* **Task directions**:
Once you have read the records below, report how many lines contain the word "title", and give nothing besides that number.

* **Information shown**:

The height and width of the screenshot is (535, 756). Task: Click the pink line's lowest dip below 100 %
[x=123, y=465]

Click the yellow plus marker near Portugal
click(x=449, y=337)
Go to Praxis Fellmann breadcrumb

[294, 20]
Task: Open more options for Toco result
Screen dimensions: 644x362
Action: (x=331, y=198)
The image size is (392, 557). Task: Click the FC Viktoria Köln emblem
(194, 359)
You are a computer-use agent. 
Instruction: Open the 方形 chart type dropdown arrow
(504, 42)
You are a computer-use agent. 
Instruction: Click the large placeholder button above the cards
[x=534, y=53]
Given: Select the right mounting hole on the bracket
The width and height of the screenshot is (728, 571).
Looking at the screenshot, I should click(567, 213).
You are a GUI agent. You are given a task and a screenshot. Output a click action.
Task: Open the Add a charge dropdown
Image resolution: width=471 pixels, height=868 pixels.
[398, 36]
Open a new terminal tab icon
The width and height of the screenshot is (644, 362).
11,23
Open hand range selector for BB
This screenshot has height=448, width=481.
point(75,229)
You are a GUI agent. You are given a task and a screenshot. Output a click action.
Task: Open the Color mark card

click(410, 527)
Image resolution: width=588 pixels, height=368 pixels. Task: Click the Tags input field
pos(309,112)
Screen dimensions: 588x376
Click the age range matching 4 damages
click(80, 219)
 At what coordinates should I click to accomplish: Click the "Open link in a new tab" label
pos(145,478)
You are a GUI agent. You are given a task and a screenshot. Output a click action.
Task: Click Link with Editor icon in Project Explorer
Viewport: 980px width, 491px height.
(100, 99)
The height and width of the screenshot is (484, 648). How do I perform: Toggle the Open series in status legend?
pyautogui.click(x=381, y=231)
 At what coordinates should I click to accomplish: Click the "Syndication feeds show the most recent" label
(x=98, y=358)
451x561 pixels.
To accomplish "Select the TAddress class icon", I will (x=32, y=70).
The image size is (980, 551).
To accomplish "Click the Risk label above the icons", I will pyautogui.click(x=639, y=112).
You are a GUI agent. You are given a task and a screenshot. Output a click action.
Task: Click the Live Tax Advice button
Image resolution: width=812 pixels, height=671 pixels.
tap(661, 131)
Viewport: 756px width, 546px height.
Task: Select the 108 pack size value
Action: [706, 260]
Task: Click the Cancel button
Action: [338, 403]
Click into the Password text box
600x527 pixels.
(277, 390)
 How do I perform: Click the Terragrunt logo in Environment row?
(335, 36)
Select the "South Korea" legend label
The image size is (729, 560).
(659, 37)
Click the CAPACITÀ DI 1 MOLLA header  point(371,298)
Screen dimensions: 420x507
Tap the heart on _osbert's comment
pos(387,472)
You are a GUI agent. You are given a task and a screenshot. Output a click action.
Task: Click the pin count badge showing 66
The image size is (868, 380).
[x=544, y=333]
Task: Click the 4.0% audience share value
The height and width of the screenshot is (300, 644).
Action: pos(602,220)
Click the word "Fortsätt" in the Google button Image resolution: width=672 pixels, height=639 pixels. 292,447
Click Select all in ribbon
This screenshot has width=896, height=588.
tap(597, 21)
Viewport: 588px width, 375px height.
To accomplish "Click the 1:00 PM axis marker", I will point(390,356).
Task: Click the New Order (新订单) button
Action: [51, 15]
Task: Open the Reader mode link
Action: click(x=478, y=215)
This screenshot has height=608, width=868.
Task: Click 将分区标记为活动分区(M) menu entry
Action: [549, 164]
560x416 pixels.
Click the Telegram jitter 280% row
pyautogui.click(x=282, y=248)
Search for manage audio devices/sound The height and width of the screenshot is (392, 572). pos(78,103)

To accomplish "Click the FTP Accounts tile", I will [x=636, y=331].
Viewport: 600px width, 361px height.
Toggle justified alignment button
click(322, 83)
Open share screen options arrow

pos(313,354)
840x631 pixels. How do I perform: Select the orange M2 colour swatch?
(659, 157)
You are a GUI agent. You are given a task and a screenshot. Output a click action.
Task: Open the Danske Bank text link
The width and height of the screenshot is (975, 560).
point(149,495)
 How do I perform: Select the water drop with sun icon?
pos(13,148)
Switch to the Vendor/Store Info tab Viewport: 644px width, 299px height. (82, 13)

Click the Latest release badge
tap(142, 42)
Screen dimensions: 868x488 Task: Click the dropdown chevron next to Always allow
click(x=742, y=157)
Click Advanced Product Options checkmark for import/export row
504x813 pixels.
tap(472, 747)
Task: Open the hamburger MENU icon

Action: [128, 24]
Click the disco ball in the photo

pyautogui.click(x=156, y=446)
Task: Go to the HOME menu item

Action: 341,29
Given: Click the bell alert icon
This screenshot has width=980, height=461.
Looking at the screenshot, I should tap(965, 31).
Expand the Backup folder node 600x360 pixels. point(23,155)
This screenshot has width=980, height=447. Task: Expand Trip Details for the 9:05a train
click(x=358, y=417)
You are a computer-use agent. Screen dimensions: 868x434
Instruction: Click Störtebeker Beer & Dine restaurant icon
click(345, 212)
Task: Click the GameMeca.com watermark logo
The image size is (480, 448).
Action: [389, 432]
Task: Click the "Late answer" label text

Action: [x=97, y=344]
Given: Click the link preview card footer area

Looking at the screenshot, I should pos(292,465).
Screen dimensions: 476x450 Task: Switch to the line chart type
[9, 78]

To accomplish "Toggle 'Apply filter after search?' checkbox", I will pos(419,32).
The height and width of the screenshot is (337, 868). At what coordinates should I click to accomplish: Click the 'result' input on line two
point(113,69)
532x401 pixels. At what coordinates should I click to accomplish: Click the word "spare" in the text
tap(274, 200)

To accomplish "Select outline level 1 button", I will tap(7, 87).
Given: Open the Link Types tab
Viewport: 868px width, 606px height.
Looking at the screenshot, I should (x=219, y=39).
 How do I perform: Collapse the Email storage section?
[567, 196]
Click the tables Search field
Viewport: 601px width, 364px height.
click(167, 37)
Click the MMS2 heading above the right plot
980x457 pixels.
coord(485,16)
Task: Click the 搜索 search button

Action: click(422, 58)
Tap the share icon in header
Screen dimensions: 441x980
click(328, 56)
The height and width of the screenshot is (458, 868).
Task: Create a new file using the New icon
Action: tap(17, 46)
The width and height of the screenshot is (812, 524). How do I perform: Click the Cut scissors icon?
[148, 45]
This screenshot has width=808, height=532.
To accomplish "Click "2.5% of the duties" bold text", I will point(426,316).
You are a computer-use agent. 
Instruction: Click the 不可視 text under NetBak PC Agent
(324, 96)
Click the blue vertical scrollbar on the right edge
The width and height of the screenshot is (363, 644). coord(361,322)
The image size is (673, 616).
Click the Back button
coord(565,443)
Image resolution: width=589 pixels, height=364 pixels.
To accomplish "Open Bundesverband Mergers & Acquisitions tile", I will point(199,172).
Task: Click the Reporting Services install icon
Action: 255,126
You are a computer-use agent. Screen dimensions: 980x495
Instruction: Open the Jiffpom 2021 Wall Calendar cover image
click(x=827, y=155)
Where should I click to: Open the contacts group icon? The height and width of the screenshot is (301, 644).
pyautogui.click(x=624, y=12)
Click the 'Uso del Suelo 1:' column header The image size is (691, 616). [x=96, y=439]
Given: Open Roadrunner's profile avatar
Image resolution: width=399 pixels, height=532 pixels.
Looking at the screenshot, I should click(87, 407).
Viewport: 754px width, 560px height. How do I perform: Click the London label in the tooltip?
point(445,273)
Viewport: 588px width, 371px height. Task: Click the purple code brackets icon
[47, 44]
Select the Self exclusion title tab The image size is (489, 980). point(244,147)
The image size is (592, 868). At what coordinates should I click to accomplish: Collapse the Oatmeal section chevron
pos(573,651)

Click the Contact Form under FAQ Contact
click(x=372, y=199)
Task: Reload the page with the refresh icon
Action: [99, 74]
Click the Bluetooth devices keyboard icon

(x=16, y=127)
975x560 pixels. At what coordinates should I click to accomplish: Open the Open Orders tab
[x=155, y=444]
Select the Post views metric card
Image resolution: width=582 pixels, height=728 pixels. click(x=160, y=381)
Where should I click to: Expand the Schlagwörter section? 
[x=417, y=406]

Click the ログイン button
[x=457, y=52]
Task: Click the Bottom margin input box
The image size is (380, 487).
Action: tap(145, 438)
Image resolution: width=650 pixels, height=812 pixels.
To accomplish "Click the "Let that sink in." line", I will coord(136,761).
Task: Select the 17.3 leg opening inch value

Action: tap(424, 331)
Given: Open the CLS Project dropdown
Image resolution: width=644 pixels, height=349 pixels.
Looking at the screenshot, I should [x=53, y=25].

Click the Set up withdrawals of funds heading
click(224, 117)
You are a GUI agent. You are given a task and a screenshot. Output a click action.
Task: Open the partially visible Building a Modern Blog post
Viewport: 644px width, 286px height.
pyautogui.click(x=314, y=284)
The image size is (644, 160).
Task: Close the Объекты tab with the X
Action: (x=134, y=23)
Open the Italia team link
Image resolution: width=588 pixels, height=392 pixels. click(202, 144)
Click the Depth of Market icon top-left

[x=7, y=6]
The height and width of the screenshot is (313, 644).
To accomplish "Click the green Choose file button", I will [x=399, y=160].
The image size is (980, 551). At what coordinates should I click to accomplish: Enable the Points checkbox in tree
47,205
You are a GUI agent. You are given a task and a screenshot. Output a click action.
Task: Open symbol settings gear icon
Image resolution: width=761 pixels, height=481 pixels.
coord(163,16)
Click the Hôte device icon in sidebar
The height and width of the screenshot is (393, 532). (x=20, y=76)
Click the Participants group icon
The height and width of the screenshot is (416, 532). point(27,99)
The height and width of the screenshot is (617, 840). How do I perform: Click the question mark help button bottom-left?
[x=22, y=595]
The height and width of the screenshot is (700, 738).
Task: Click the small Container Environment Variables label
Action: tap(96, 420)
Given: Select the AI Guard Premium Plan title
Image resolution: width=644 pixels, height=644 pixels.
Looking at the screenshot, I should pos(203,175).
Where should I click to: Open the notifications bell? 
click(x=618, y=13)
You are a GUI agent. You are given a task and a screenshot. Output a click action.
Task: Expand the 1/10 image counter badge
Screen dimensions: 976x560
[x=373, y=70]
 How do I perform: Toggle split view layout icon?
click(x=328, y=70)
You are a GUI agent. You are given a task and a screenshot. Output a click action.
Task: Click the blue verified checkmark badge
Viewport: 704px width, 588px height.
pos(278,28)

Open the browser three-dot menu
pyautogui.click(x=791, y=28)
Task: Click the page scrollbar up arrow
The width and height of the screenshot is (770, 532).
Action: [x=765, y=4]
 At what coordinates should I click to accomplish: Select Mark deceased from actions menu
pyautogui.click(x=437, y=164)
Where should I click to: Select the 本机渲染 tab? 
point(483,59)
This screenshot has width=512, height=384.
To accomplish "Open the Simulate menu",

* **Answer space**:
2